Many studies question whether opioids are the most effective way to treat long-term chronic pain. But the drug is associated with fewer overdose and suicide deaths, and the risk increases the longer a person uses opioids, according to research by Dr. Stefan Kertess, a professor of medicine at the University of Alabama-Birmingham.

He said the CDC’s new guidance reflects “extraordinary input” from chronic pain patients and their doctors, but doubts it will have much impact unless the FDA and Drug Enforcement Administration change how they enforce federal laws.

The FDA approves new drugs and their reformulations, but the guidance it provides on how to start or wean patients can prompt doctors to do so with caution, Kertes said. The DEA, which investigates doctors suspected of illegally prescribing opioids, declined to comment.

Smith experienced pain in his left leg after a nerve was severed during surgery years ago. But in December, his pharmacy stopped prescribing painkillers.(Andy Miller/KHN)

The DEA’s pursuit of doctors put Danny Elliott of Warner Robins, Georgia, in a dire situation, said his brother, Jim.

In 1991, Danny, a pharmaceutical company representative, was electrocuted. He took pain medication for a brain injury for years until his doctor faced federal charges for illegally dispensing prescription opioids, Jim said.

Danny sought out doctors out of state, first in Texas and then in California. But Dan’s last doctor had his license suspended by the DEA last year, and he couldn’t find a new doctor to prescribe the drugs, Jim said.

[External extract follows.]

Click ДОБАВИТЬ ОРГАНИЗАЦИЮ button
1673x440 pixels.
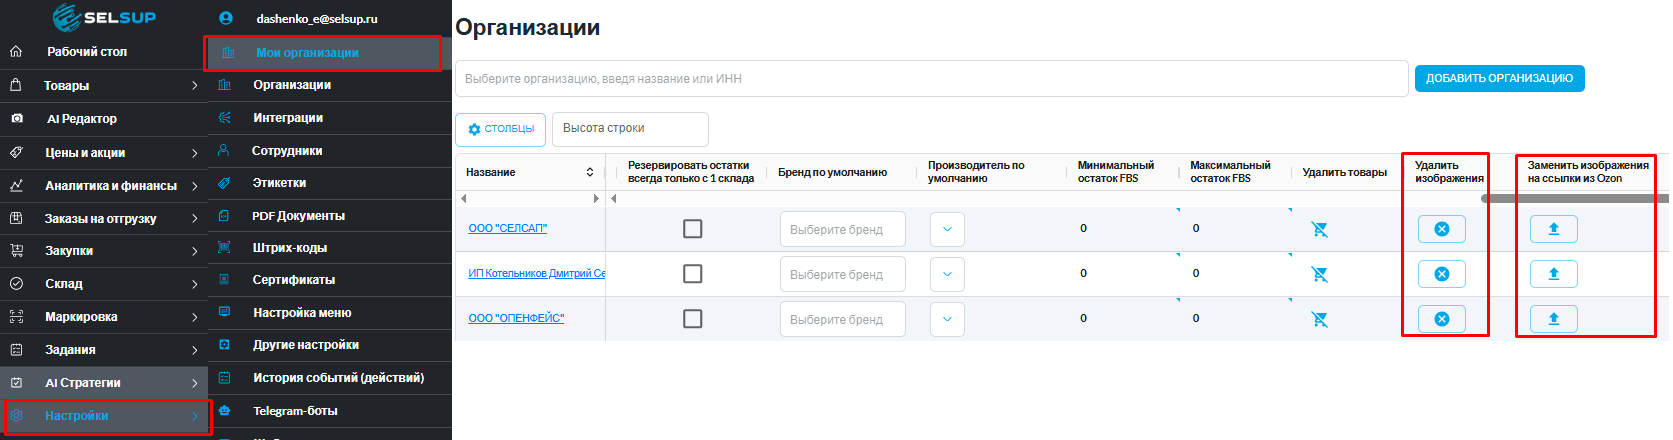coord(1498,78)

In November, Danny, 61, and his wife, Gretchen, 59, committed suicide. “I’m really frustrated and angry about cutting out pain patients,” Jim said.

Denny became an advocate against mandatory drug reduction before his death. Chronic pain patients who spoke to KHN pointed to his plight, calling for more access to opioid medications.

Even for people with prescriptions, it’s not always easy to get the drugs they need.

Pharmacy chains and drug wholesalers have settled billions of dollars in lawsuits over their alleged role in the opioid crisis. Some pharmacies have seen their opioid supplies limited or reduced, noted Ciaccia with 3 Axis Advisors.

Reba Smith, 61, of Atlanta, said her pharmacy stopped her prescriptions for Percocet and MS Contin in December. He had taken those opioid medications for years to manage chronic pain after being mistakenly cut during surgery, he said.

Smith said he visited about two dozen pharmacies in early January but couldn’t find one that would fill his prescriptions. She finally found a local mail-order pharmacy that filled a month’s supply of Percocet. But now that the drug and MS Contin are not available, he was told at the pharmacy.

“It’s been a terrible three months. I was in terrible pain,” Smith said.

Many patients fear the future of constant pain. Layman thinks about how far he has to go to get the medicine.

“Would you be willing to buy drugs off the street? Would you like to go to a drug clinic and try to get pain treatment there? What are you willing to do to stay alive?’ he said. “That’s what it comes down to.”